_Required work_
a) List the amounts of the double spend transactions that the 51% attack created, according to the text about Horizen's history.
b) According to the text about Horizen's history, on what date and at about what time did the 51% attack on the Zen network take place?

_Selected text_
They met in New York City to discuss the Horizen Project and IOHK. They also planned for a collaboration between the projects. The collaboration resulted in great contributions and a lot of complementary R&D between Horizen and IOHK.
Horizen and IOHK have created many wonderful projects together. The collaboration resulted in our scaling research (BlockDAG), Dandelion++ (a network anonymity protocol), and the Horizen Sidechains.
One of the biggest projects that Horizen is working on with IOHK is the treasury voting system. IOHK brought the project to Horizen. Together we built upon and improved it, adding zero-knowledge cryptography for secret ballot voting and more.
We have met many of our partners through Charles. He introduced us to InfoPulse, who helped us with the Ledger, Trezor, and OpenBazaar integrations coding and they are developing the Horizen sidechains SDK.
Code Particle is another noteworthy partner who works on development for the flagship app, Sphere by Horizen. They also provide core developer support for the Horizen zend - our core protocol software.
Pier Stabilini (A lead engineer for Code Particle) works closely with our team and has contributed considerably to the project's success.
The 51% Attack and a Solution to It
Although the 51% attack was a great shock for the Horizen team and community, it did not come out of the blue. The whole industry was aware of a blog that stated the cost of 51% attacks against many projects.
The Horizen team began disaster planning and brainstorming shortly after learning the cost to attack was low. We set up a tripwire system as part of the plan that would alert us if it detected a significant net-hash increase, and we put our tech team on a standby monitoring the network.
The Zen network was the target of a 51% attack on June 3, 2018, at approximately 00:26 UTC between blocks 318165 and 318275. The attacker(s) caused multiple reorganizations of the blockchain, reverting 38 blocks in the longest reorganization.
The attack successfully created three double spend transactions of 3317.4, 6,600, and 13,234.9 ZEN.
The Horizen team knew about it immediately thanks to the tripwire system.
The team began executing the mitigation procedures they had been working on to significantly increase the difficulty of future attacks. Because our engineering team was already working on possible solutions for 51% attack, we did the POC and coding quickly and proceeded with the network upgrade.
We determined the best solution was to enhance the longest chain rule (Nakamoto Consensus) and introduce a penalty for delayed block reporting. This makes it exponentially more difficult and costly for those looking to perform a 51% attack.
You can read our Solution to 51% Attacks whitepaper.
Brand Expansion - from ZenCash to Horizen
As our project grew bigger and more popular we were getting confused with ZCash more often.
It started making more sense for us to rebrand. Our project focused on product offerings like a treasury voting system and sidechains with smart contracting capability. We were more than our currency.
The word "cash" in our name didn't describe what our project had started to become.
The last push we needed to kick start our brand expansion came in the form of a letter from a large international bank. In the letter, they expressed that the ZenCash logo was similar to their sister organization one, and they requested we change ours. It didn't make sense to fight over a branding that didn't fit us anymore.
So, we created a special task force and partnered with BrandTuitive. Our teams combined and spent hours upon hours working on our brand expansion. The result was, and still is, phenomenal.
The name Horizen aligned perfectly with the mission and goals of our project. The team and our community loved that we were able to keep ZEN as part of our name.
Since ZEN remained a part of us we were also able to maintain our cryptocurrency's ticker symbol, ZEN.
This brings us to the present. We have had our ups and downs in these last five years. We have not only survived, we have grown stronger, antifragile, and we dedicate ourselves to growing every day.

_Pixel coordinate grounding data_

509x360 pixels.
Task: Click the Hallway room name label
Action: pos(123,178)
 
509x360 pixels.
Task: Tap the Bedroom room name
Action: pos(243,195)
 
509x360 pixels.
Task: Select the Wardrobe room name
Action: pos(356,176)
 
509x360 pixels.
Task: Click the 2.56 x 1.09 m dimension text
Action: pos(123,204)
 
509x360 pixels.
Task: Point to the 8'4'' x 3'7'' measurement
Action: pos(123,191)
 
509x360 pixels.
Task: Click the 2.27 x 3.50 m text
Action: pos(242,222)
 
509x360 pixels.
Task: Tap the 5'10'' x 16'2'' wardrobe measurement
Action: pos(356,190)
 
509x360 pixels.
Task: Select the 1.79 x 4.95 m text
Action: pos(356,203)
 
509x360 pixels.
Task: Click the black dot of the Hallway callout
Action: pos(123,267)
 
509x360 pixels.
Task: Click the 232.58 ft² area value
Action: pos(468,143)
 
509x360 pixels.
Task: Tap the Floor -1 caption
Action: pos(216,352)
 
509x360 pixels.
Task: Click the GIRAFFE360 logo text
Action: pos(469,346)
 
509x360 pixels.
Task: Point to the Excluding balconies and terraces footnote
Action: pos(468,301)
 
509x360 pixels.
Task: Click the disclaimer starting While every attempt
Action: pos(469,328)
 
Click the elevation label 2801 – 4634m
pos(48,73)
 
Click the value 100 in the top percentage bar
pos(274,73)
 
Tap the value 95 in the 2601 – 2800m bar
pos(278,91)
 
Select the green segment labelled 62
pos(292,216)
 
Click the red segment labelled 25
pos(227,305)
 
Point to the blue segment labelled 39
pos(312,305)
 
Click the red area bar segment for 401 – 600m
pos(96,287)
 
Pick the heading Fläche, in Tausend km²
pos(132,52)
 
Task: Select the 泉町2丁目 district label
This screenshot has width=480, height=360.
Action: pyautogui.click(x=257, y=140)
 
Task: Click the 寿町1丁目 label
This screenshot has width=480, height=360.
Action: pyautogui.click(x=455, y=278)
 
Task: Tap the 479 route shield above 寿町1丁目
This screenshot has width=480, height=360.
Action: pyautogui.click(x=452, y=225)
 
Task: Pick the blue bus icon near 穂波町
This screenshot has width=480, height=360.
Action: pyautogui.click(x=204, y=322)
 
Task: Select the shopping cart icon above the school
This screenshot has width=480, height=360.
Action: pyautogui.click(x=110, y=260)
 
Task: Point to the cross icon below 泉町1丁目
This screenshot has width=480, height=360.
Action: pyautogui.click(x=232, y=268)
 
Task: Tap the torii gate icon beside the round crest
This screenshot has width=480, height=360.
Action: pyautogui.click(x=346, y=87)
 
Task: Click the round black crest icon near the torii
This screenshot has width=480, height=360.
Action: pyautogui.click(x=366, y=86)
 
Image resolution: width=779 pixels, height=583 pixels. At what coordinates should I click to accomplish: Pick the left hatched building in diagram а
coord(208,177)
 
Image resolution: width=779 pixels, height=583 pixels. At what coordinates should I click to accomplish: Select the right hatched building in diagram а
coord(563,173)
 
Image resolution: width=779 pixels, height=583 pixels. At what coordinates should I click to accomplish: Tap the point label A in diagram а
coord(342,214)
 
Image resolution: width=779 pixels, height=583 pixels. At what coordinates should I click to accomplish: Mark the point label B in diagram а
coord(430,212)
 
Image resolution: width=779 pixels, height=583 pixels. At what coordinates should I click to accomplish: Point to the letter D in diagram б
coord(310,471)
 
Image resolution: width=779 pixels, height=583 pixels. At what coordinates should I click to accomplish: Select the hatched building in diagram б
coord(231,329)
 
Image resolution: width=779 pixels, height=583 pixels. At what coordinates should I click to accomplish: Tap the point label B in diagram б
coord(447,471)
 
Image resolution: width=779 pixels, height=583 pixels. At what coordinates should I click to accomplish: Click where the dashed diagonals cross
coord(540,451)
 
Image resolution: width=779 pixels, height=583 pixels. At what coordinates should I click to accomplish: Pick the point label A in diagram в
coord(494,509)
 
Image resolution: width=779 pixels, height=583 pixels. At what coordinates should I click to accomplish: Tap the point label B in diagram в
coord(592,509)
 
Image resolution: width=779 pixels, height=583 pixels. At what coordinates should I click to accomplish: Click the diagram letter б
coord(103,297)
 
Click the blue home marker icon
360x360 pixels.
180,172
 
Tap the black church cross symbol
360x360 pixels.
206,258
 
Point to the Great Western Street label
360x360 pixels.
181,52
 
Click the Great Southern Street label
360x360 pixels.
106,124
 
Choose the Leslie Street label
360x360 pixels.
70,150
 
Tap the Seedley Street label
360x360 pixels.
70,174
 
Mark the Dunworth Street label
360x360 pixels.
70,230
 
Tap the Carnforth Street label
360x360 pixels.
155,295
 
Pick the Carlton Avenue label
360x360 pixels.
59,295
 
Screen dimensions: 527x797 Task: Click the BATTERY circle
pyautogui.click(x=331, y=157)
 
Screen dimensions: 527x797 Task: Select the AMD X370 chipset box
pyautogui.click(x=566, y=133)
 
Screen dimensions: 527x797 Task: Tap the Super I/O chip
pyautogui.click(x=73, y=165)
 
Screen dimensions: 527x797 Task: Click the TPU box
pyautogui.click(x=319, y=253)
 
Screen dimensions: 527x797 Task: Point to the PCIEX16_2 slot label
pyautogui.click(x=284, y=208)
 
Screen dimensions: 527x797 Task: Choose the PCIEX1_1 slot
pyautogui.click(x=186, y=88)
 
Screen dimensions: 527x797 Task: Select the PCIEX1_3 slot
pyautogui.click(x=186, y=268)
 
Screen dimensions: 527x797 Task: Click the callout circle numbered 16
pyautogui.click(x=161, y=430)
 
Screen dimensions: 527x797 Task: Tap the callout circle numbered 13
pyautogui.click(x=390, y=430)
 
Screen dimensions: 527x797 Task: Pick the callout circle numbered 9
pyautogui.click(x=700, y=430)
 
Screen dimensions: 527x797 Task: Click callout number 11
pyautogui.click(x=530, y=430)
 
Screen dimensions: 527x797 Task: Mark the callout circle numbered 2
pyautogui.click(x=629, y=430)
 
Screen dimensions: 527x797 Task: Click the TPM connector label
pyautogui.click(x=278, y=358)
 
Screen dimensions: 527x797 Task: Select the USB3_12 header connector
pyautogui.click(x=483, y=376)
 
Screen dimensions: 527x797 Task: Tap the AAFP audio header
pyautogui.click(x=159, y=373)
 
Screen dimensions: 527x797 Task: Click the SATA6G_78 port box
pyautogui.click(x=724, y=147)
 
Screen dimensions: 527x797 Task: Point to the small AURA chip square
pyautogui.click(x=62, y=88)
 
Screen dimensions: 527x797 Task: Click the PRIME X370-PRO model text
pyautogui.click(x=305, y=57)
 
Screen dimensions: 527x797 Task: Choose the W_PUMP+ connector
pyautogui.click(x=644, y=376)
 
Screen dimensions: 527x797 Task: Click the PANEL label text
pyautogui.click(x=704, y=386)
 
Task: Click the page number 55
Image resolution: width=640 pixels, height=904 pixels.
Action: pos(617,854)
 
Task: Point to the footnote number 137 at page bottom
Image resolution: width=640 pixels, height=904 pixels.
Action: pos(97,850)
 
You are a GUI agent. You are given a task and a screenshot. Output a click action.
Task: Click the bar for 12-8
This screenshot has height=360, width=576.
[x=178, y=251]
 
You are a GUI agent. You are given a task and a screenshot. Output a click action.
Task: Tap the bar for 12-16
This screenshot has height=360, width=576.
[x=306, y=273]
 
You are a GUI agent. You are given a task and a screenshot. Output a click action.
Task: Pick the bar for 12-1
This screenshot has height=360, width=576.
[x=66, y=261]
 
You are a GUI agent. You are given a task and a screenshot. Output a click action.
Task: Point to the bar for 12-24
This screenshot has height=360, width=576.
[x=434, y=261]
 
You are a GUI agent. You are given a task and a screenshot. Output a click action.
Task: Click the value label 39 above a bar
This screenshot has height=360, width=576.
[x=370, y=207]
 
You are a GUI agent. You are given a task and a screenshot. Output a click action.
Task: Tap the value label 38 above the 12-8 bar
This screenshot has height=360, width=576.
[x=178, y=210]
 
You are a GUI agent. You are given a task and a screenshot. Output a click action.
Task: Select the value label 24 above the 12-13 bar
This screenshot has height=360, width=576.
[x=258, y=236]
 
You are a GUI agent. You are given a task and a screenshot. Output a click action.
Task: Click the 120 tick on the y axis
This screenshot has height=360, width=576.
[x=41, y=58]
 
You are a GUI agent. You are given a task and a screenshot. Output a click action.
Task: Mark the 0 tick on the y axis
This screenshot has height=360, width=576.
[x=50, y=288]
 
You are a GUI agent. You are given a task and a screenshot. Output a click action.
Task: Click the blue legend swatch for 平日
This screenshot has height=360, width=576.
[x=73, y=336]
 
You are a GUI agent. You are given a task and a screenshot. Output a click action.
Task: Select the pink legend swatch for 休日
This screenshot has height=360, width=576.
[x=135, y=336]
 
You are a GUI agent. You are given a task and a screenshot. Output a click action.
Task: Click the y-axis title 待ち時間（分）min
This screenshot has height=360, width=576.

_Task answers_
a)
3317.4 ZEN
6,600 ZEN
13,234.9 ZEN

b) June 3, 2018, at approximately 00:26 UTC.